===== TEKS YANG DIBERIKAN =====

Geliat Urban
Oom senang berpakaian necis
Modis bergaya menggandeng gadis
Remaja berpantat lebah madu
Bergelayut manja demi doku
Cekikikan keluar-masuk Mall
Borong tiap barang berbandrol
Melenggang ke pelataran parkir
Melaju ke hotel pilihan terakhir
Oom senang yang tajir
Dikepung nikmat birahi sinting
Ketat bergulat seperti kepiting
Mandi keringat disusul nyengir
Oom senang gelap mata
Pulas terlelap tuntaskan kembara
Lunas nafsu gairah menggelora
Lupa umur menuju renta
Urban! Urban! Urban?! Apa ya sebenarnya URBAN?
Mencari ruang baru untuk ekspresi diri? Atau apresiasi dari masih bisa hidup sampai hari ini ?
Let’s enjoy your life while you’re looking for the real happiness.

=====

● PERINTAH TUGAS 1: Menurut puisi "Geliat Urban", ke mana Oom senang melaju setelah melenggang ke pelataran parkir?
● PERINTAH TUGAS 2: Ketik ulang bagian puisi "Geliat Urban" mulai dari "Mencari ruang baru" sampai dengan "the real happiness.".
Jawablah hanya berdasarkan puisi ini.

===== BAHAN YANG DISEDIAKAN =====

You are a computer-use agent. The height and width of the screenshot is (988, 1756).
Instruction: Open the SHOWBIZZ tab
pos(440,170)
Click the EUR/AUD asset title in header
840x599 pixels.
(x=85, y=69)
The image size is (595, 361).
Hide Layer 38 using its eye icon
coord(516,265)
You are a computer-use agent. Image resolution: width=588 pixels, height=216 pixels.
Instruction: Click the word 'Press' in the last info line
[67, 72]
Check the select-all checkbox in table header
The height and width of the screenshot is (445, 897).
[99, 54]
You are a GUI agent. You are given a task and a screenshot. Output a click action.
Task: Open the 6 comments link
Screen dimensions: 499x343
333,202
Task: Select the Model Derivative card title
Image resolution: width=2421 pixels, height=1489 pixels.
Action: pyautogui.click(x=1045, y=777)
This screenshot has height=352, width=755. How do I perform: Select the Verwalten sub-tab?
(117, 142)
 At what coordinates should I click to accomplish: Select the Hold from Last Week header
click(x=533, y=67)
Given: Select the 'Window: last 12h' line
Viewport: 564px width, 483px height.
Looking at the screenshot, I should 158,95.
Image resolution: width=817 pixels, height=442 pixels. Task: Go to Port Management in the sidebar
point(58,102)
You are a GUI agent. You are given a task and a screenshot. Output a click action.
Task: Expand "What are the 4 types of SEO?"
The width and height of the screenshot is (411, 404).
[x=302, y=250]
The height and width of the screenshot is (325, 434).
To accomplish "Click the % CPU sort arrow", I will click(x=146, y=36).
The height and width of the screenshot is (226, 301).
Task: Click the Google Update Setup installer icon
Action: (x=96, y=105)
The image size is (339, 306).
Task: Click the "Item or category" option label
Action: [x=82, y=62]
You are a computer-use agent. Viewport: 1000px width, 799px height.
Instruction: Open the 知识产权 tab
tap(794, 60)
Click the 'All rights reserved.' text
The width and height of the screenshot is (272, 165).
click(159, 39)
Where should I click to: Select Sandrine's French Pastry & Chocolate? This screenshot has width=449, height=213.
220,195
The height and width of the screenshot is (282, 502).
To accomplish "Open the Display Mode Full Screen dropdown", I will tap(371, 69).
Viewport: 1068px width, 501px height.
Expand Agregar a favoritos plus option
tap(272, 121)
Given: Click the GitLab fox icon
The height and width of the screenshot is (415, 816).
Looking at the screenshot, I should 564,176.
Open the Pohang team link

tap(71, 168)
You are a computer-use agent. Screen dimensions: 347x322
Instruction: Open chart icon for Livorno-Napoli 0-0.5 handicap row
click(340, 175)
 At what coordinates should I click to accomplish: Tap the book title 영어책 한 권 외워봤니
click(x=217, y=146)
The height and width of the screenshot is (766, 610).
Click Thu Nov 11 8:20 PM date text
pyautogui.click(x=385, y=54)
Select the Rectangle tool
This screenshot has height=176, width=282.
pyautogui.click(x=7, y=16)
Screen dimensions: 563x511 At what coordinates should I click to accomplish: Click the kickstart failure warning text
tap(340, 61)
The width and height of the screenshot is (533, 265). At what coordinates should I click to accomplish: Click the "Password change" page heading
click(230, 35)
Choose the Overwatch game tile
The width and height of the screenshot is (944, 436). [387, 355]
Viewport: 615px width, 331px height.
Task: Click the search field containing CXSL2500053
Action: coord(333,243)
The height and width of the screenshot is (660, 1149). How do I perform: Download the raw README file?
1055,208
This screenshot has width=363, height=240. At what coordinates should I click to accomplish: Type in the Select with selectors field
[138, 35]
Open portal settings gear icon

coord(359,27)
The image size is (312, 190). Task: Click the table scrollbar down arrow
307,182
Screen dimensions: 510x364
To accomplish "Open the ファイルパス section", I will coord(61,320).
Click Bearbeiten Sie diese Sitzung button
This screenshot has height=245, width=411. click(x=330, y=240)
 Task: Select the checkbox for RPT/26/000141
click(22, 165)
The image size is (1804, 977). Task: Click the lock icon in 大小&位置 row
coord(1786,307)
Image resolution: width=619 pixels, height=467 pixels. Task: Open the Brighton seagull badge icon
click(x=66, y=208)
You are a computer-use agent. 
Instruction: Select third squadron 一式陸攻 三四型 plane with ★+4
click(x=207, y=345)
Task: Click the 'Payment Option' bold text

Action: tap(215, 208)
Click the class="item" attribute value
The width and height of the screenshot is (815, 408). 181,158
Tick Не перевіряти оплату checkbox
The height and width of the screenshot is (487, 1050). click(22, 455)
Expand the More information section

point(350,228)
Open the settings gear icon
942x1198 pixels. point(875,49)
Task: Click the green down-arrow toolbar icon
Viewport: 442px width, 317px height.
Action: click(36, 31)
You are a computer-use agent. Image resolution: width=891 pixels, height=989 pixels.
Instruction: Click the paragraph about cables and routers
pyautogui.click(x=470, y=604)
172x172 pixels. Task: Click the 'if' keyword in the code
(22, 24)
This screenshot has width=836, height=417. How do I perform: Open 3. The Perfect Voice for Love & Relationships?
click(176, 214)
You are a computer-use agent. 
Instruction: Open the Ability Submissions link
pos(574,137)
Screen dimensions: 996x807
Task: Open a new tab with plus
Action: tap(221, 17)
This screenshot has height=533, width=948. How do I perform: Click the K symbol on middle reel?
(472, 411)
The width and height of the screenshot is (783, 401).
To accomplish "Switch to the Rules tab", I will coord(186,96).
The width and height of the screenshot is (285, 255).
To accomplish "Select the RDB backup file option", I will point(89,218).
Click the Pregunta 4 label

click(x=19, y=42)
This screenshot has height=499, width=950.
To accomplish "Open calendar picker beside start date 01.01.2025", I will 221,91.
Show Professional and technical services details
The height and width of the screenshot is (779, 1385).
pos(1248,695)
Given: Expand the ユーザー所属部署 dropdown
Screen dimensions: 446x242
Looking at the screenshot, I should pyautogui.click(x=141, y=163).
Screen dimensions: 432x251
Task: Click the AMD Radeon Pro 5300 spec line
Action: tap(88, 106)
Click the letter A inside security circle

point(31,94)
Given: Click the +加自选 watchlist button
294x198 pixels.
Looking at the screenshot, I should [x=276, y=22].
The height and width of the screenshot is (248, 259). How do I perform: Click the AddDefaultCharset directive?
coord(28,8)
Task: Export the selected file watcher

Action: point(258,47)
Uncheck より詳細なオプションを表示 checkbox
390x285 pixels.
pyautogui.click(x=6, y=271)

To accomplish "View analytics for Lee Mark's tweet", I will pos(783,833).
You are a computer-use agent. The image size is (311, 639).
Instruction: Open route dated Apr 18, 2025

=====

● JAWABAN LENGKAP 1: Ke hotel pilihan terakhir.

● JAWABAN LENGKAP 2:
Mencari ruang baru untuk ekspresi diri? Atau apresiasi dari masih bisa hidup sampai hari ini ?
Let’s enjoy your life while you’re looking for the real happiness.